* _Page extract_
* * *
3

I had the following code in my program.

//Compare class
class SortByFutureVolume
{
public:
        SortByFutureVolume(const Graph& _g): g(_g){}

        bool operator() (const Index& lhs, const Index& rhs){
            return g.getNode(lhs).futureVolume() > g.getNode(rhs).futureVolume();
        }
    private:
        Graph g;
};

And then I use it for sorting like this:

    std::sort(nodes.begin(), nodes.end(),SortByFutureVolume(g));

When I run the above code on my mac computer for a vector of size 23K it completes in a fraction of seconds. However, when I run on my ubuntu 14 machine. It takes several minutes and it hasn't even completed yet.

I search for this problem and found the following solution here Can I prevent std::sort from copying the passed comparison object

Basically modifying my code as so fixes the problem:

SortByFutureVolume s(g);
std::sort(_nodes.begin(), _nodes.begin()+ end, std::ref(s));

After this the runtime on both my mac an ubuntu are comparable. Very much faster.

I know that this works but I'm trying to understand why? I know that slow code above was due to copying of graph and SortByFutureVolume. Why do you need std::ref()? Is this solution even correct and is there a better way to do this?
* * *
* _Collected data_
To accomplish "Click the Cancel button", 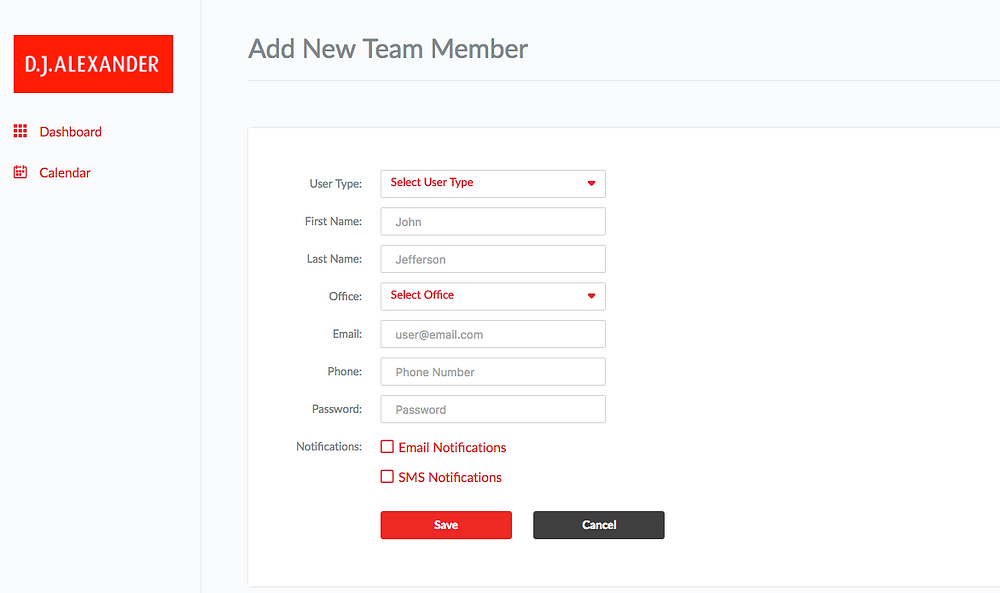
* * *
* _Required work_
a - In the std::sort post, how long does sorting the 23K-element vector take on the mac?
b - Condense the paragraph of the std::sort post that begins "When I run the above code" into one shorter sentence with the same facts.
c - Carry the std::sort post on from the end of its last question.
The data has no connection to the std::sort post.

* _Per-task answers_
a - It completes in a fraction of seconds.

b - Sorting a 23K-element vector takes a fraction of a second on the mac, but on the Ubuntu 14 machine it runs for several minutes without finishing.

c -
  • Yes same level. However, on my mac using htop to visualize memory, I realized my mac used 4 cores for the sorting – Emmanuel John Mar 30 '16 at 18:04
  • @juanchopanza How is the graph copied if I'm passing by reference? – Emmanuel John Mar 30 '16 at 18:05
  • You have a flaw: The iterator of nodes is no iterator to a node, but some Index. Make an iterator able to dereference the desired node. – user2249683 Mar 30 '16 at 18:05
  • @unekwu It gets copied into g, Graph g;. – juanchopanza Mar 30 '16 at 18:06
  • @DieterLücking I actually meant vector<Index> – Emmanuel John Mar 30 '16 at 18:08
4

Instead of having a Graph data member in SortByFutureVolume you should have a Graph & or const Graph & if g can be read only. This way, anytime the SortByFutureVolume is copied the Graph is not copied.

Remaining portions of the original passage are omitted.